As Mr King explained, monetary policy can do little to avoid this process of adjustment. The UK economy is being made competitive again, and to do this, relative living standards must fall. Ours is an inflationary adjustment, rather than the deflationary one we are seeing in parts of the eurozone. That makes it seem less painful, but over time the effect is much the same.
Central bank governors are meant to sound majesterial and omnipotent, so Mr King's refusal to accept that the Bank had in any way breached its remit by failing to grind down on inflation is perhaps understandable.
The Bank's own role in fostering the crisis by running too loose a monetary policy, and its complete misdiagnosis of the inflation risk since, are a column for another day.
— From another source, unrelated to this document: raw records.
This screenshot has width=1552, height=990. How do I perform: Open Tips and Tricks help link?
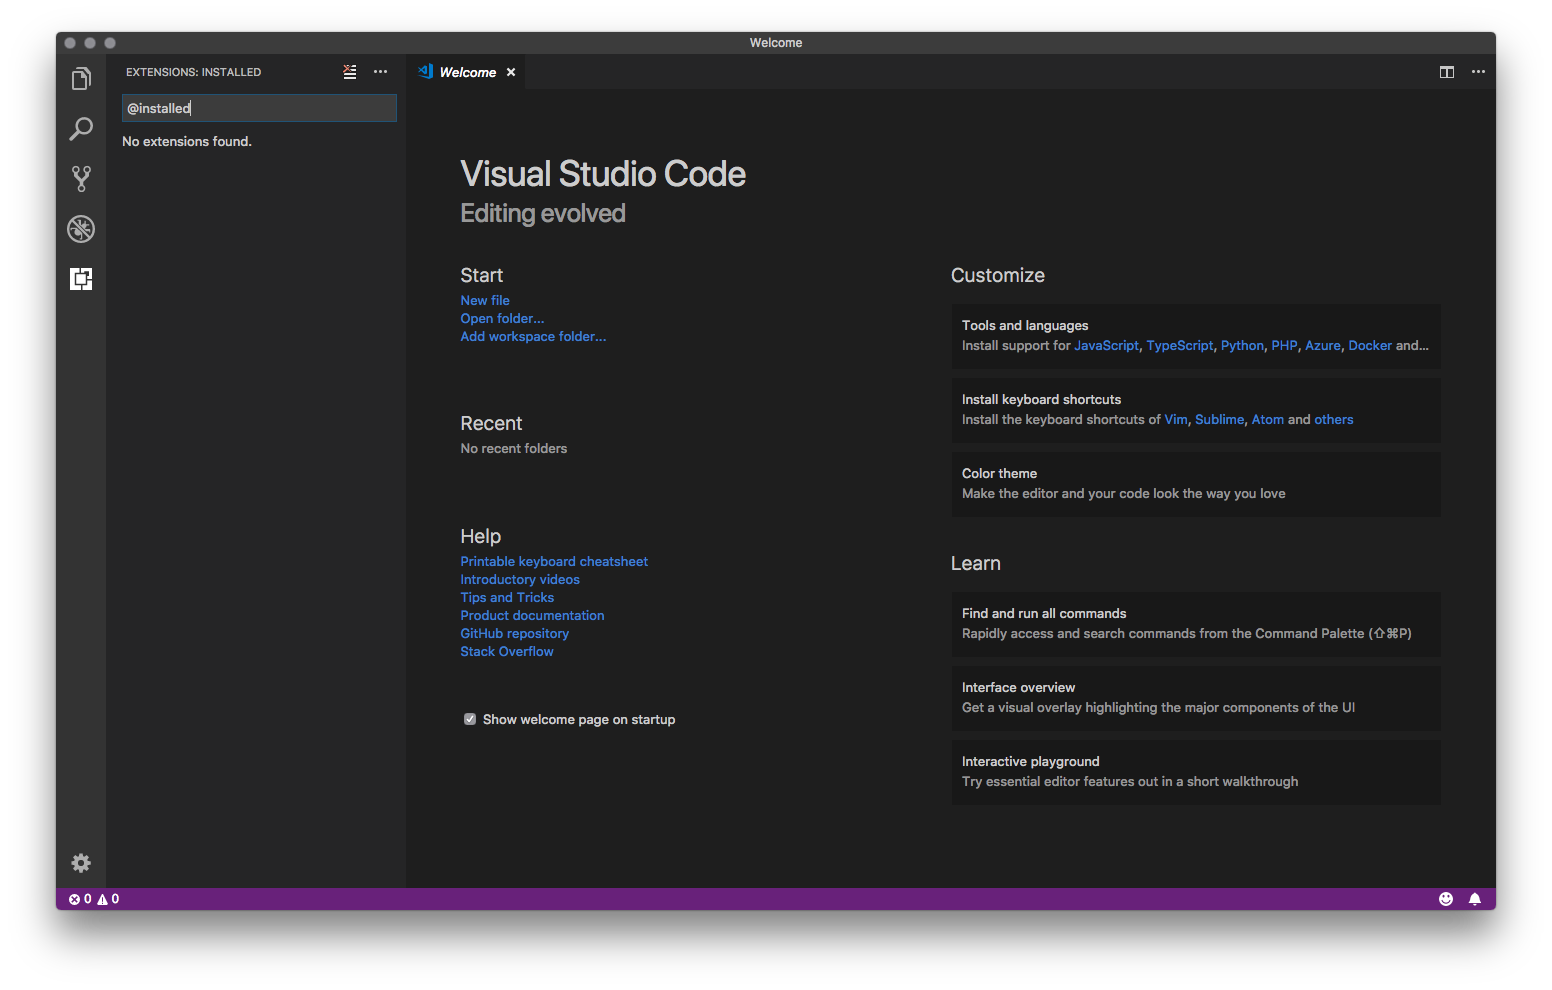(507, 597)
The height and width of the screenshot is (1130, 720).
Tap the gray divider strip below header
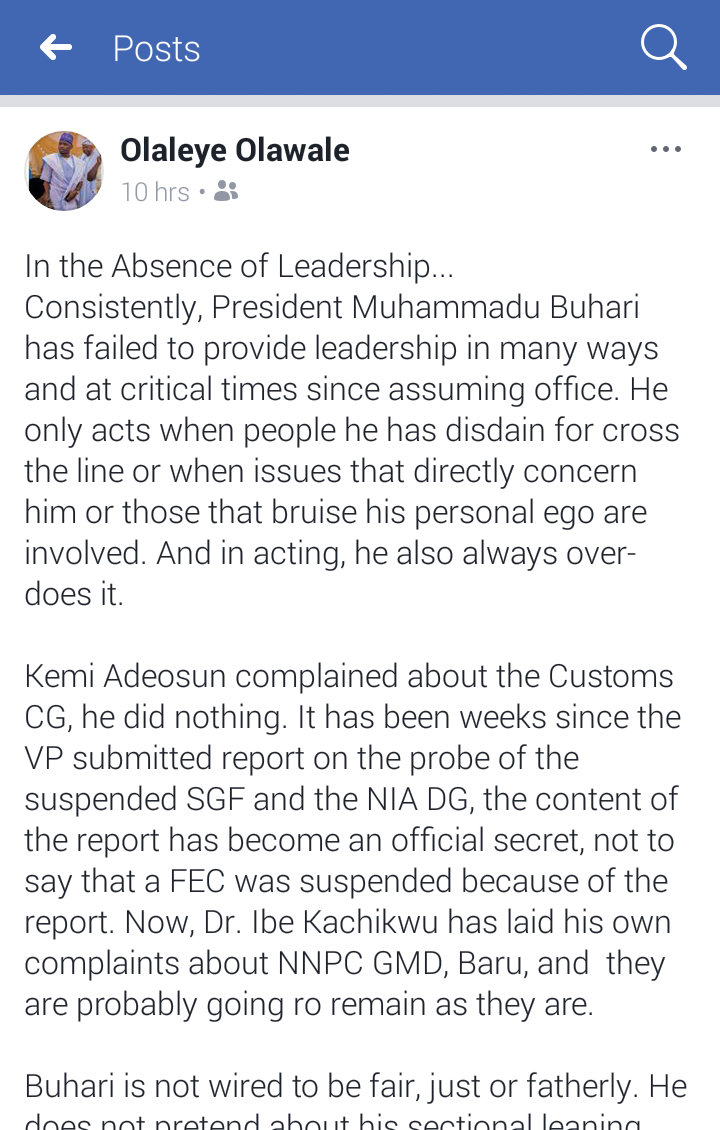tap(360, 101)
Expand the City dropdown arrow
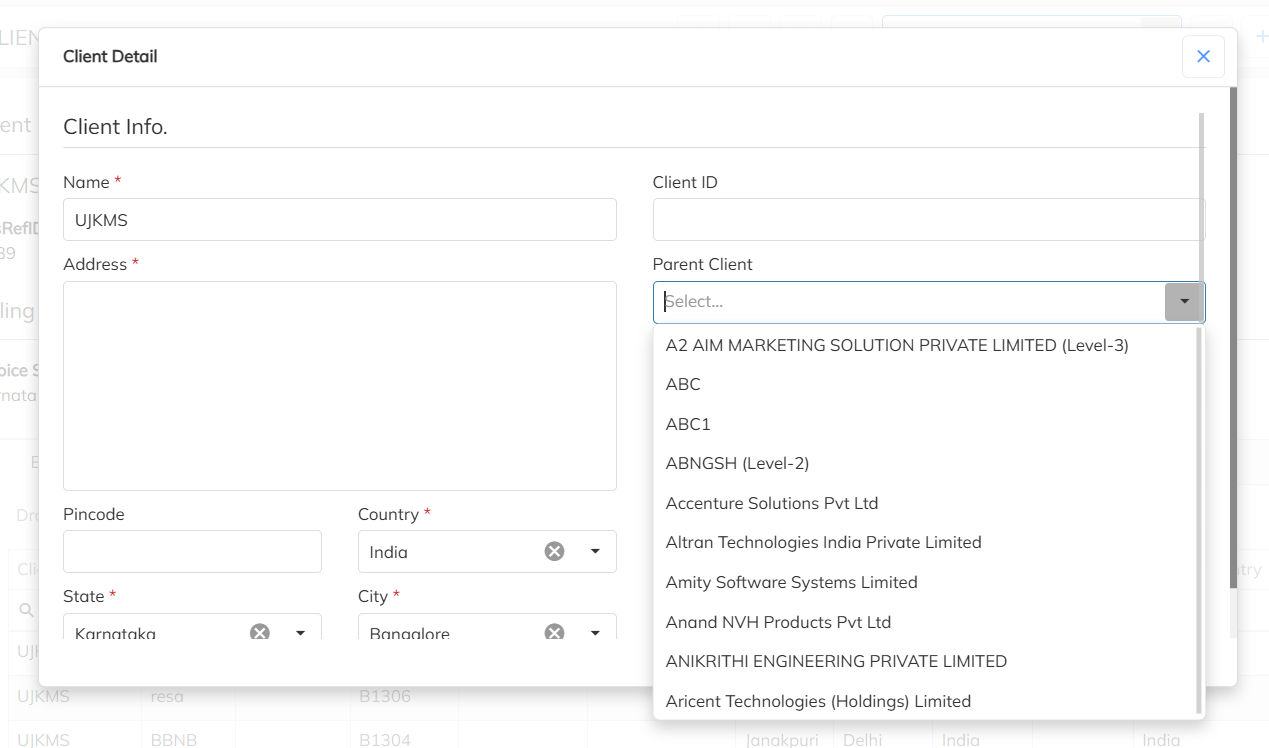This screenshot has width=1269, height=748. click(x=595, y=632)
There will be no admission of error from Mr King until after he's retired, if then.
Whether culpable or not in the economic mess, Mr King is right to argue that monetary policy cannot do anything about the adjustment. Sure enough, he could have put up interest rates to counter external inflationary pressures, but by raising unemployment and mortgage rates, that would have made the squeeze on consumption even worse.
We needn't bother ourselves here with the sort of token interest rate rise urged by two members of the Bank's Monetary Policy Committee, which would have little effect on growth but might help signal the Bank is serious about inflation. The bottom line is that easy money may smooth and spread the adjustment, but it doesn't eradicate it.
The same is true of expansionary fiscal policy. However much publicly borrowed money is chucked at the problem, the best that can be expected of it is that it delays the consequences of the financial crisis. It cannot remove them.
Self-imposed fiscal austerity will always be politically very difficult, but it is far preferable to the austerity likely to be imposed by others – markets and the IMF – if action is ducked. Growth sustained today is only growth stolen from tomorrow.
Greece, Ireland, Portugal and Spain are all being forced to make their fiscal adjustment under pressure from the markets, which won't lend to them except at ruinous interest rates.
Britain has, admittedly, been under no such pressure. Spreads remain remarkably benign. That's in part because of massive quantitative easing (QE). By turning on the printing presses, the Bank of England managed, in effect, to finance about 85pc of the deficit in 2009. QE has now come to an end and cannot resume without further devaluing the pound and therefore adding to inflation.
The reason markets have remained benign despite the loss of QE support is that since then a credible medium-term deficit reduction strategy has been put in place. Without it, Britain might be in much the same place as Spain. The consequent recession would make the loss of economic momentum felt in the fourth quarter look like a stroll in the park. By voluntarily embarking on fiscal adjustment, Britain remains in control of its destiny.
As it is, a prolonged double-dip recession remains unlikely so long as the world economy remains on its present, above trend growth trajectory of 4pc to 5pc. Strong external growth ought to underpin resurgent investment and net trade. Unfortunately, that doesn't mean the adjustment to living standards is set to ease.
With rising taxes and public sector cuts now biting hard, the squeeze on consumption can only get worse. But the idea that you can somehow ignore one of the worst deficits in the OECD without experiencing the same drubbing that lesser offenders find themselves on the end of is just delusional.
Who knows? Maybe Mr Soros is right in thinking another UK recession is on the way. The misconception is to think this would be wholly avoidable were it not for the masochism of fiscal adjustment. In fact, deficit reduction is a vital building block for sustained economic growth.